Figures contradicted to BFMTV by David Le Quintrec, who points out that in 2024, “there were many more dolphin strandings compared to other years when the boats were at sea. These are verifiable figures on the website of Pelagis, we're not making this up.”

“We do not understand the figures that the minister throws around saying that catches have decreased by four, it is absolutely false,” he attacks again.

Search for alternative solutions

Jérôme Spitz says he is satisfied with “the support of the State to continue compensation”, with an envelope of 20 million euros also intended for fishmongers, he is especially impatient to “finally be able to develop large-scale experiments to find alternative solutions to closure, in particular through the testing of repellents”.

A little more than half of the 300 boats compensated are already or will soon be equipped with the famous pingers or acoustic beacons intended to ward off or warn dolphins of danger.

“We must now show scientifically that it works,” also declared Friday the Minister of Ecological Transition Agnès Pannier-Runacher, whose objective is “the reopening of the Bay of Biscay by February 2027”.

“For the moment, we do not have solutions that have demonstrated widespread effectiveness,” nevertheless warns the co-director of Pelagis. “It is the combination of different solutions that will enable the sustainability of management measures.”
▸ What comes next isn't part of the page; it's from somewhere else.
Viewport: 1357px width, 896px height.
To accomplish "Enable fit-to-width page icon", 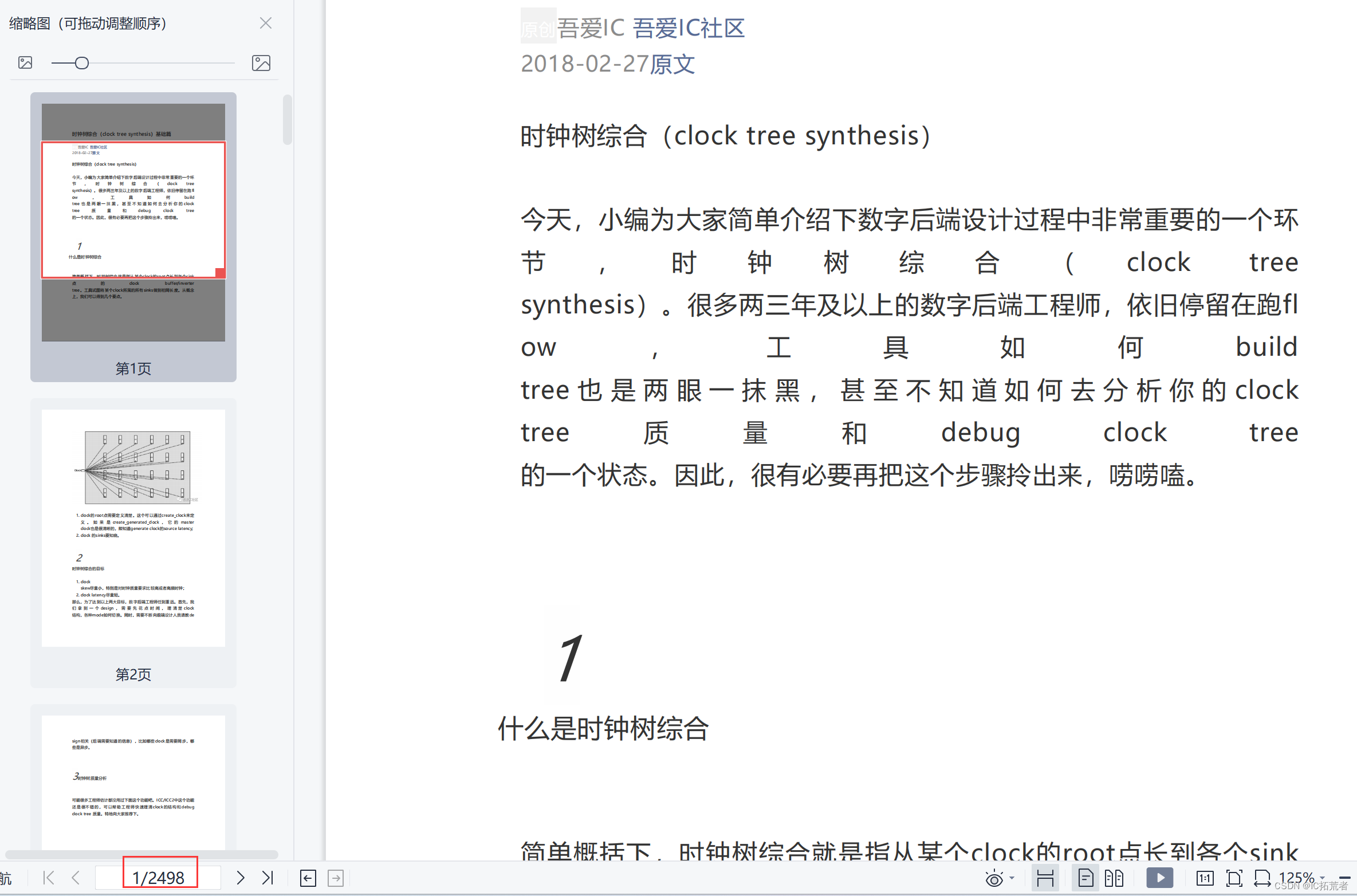I will coord(1262,878).
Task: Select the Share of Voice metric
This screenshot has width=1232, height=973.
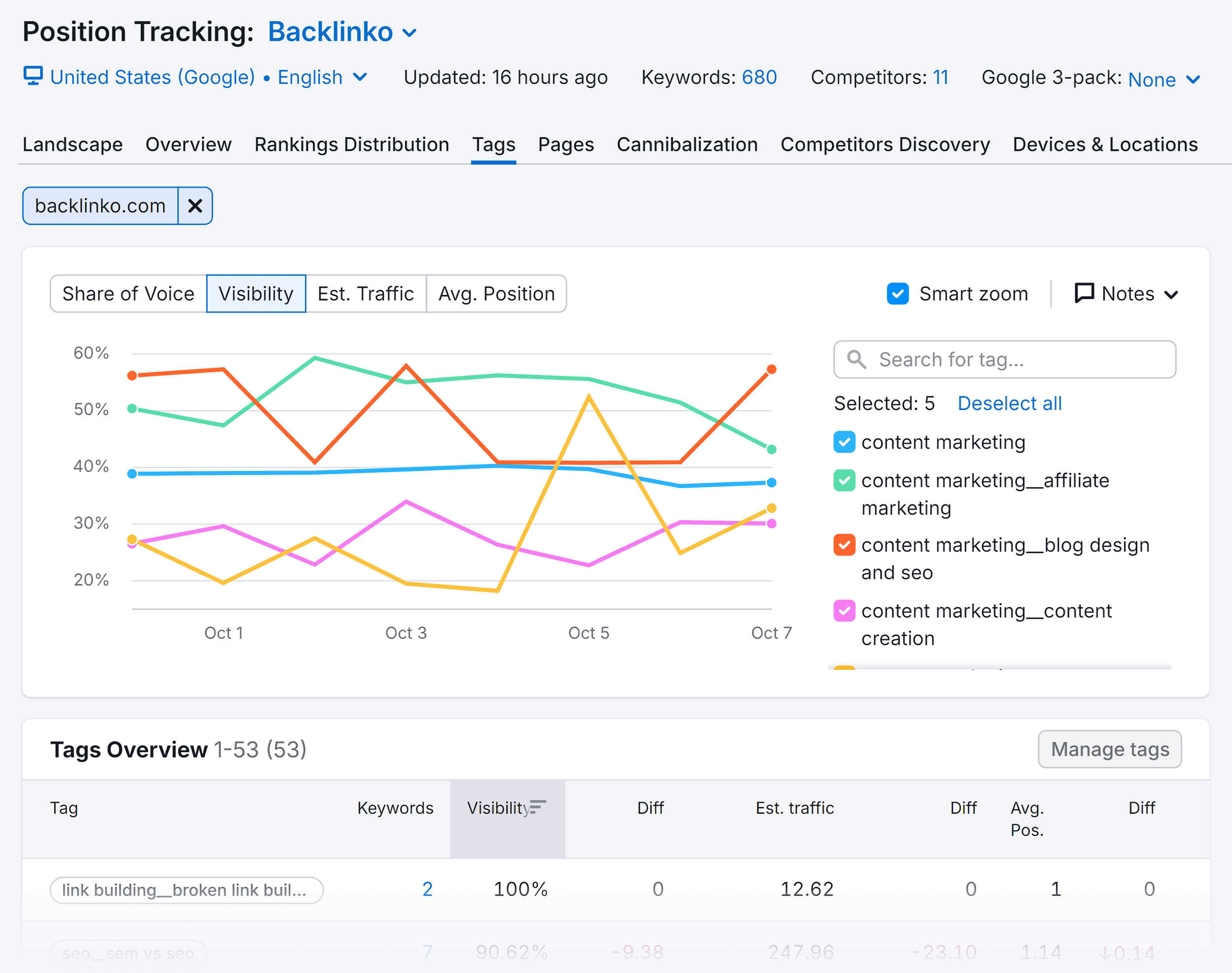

He also highlights the usefulness of cameras on board ships to “better understand the circumstances of accidental captures”. “A lot of animals drop out before arriving on the boats, which leads to discrepancies in the perception of the number of animals caught by professionals and which fishermen do not necessarily see.”

Insufficient compensation

For his part, David Le Quintrec says he is “disgusted” and denounces “policing.” Another reason for his ire: the too little compensation he will receive from the government. Furthermore, from this Wednesday, its crew is prohibited from boarding its boat, under penalty of sanctions.

Thursday January 16, the fisherman filed an appeal with the Council of State against the decree imposing these on-board cameras on around a hundred vessels.